▸ EXTRACT:

^^^^^^^^

2. Materials and Methods

Deep learning models need training data to learn how to use image pixel values to convert to the target output [41]. Hence, the input to the training procedure is a set of bird-scene images and the bounding boxes enclosing the birds inside. The output is a deep neural network trained by optimizing various parameters that minimize the loss function between the network’s output and the corresponding training bounding boxes. After the training phase is complete, the neural network is fixed and ready to blindly predict the birds’ locations and sizes in new input images that are not necessarily from the same scenes that the network has been trained on. Finally, we use this predictive power to map local birds’ diversity distribution. An overview of our approach is shown in Figure 1. The rest of this section is organized in the same processing order.

^^^^^^^^

▸ LIST OF TASKS:
- A) Answer these questions about the methods text on bird detection, one answer per line:
(i) Which two things make up the input to the learning procedure?
(ii) Once the neural network is fixed, what does it predict in new input images?
(iii) What is the predictive power then used to map?
- B) Write the next part of the methods text on bird detection, starting after its last sentence.

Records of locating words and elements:
^^^^^^^^

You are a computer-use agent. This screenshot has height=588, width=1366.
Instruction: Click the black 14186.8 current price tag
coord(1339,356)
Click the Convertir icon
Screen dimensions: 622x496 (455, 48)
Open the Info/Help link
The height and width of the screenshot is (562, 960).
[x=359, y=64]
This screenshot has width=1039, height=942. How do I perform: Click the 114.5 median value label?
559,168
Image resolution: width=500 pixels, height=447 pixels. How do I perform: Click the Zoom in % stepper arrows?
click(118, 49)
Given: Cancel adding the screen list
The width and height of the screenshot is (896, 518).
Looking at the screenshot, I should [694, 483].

^^^^^^^^

▸ RESULTS FOR THE EXERCISE:
- A)
(i) A set of bird-scene images and the bounding boxes enclosing the birds inside.
(ii) The birds' locations and sizes.
(iii) Local birds' diversity distribution.

- B)
2.1. Data Collection

We have photographed 3436 natural bird scenes for the purpose of researching a comprehensive bird data collection that contains a large number of species with high within-species and low between-species variance. All photos also hold GPS coordinates as metadata. The full photo collection [50] can be downloaded from the Kaggle data repository https://www.kaggle.com/dsv/1193435. There can be from several to thousands of birds per photo summing up to more than 110,000 birds in all photos. The photos were taken at 21 different observation points (OPs) in 12 different cities in Turkey where the majority are migration bottlenecks (i.e., Tekirdağ–Kıyıköy (OP1), Vize (OP2), Balabanlı (OP3), Yalova–Çakıl (OP4), Armutlu (OP11), Afyonkarahisar–Dinar(OP6), Ankara–Sırçasaray barrage OP(21), İstanbul–İstanbul garbage dump (OP7), Çataltepe (OP16), Ömerli wind energy power plant (OP19), Balıkesir–Marmara Island (OP8), Keltepe (OP18), Poyraz Lake (OP20), Çanakkale–Gelibolu-Saros (OP9), Bursa–Harmanlık (OP10), Hatay–Belen (OP13), Şenköy (OP14), Atik (OP15), Mersin–Mut (OP5), Sivas–Kangal-Mağara (OP12), Kırşehir–Geycek (OP17) and at arbitrary times in Spring and Autumn seasons during 10 years period from 2010 to 2019 using ground-based methods. The properties of the camera mostly used in this study are given in Table 1.
Photos have been captured at different resolutions and from different viewpoints. In case it was impossible to photograph all birds in an area with a single shot, multiple photos were taken to span the entire flock of birds while keeping as little overlap as possible across those photos. There exist different backgrounds depending on observation environments, such as the vicinity of water surfaces, beaches, forests and farmlands, hosting various bird habitats, bird activities (e.g., flying birds lead to flat sky backgrounds) and weather conditions. Bird poses may also differ according to lateral or frontal directions and actions such as flying, standing straight and bending. Example images from our bird scene photo collection are shown in Figure 2a. Moreover, each bird might be belonging to one of the following 38 identified species under 11 different orders as shown in Figure 2b.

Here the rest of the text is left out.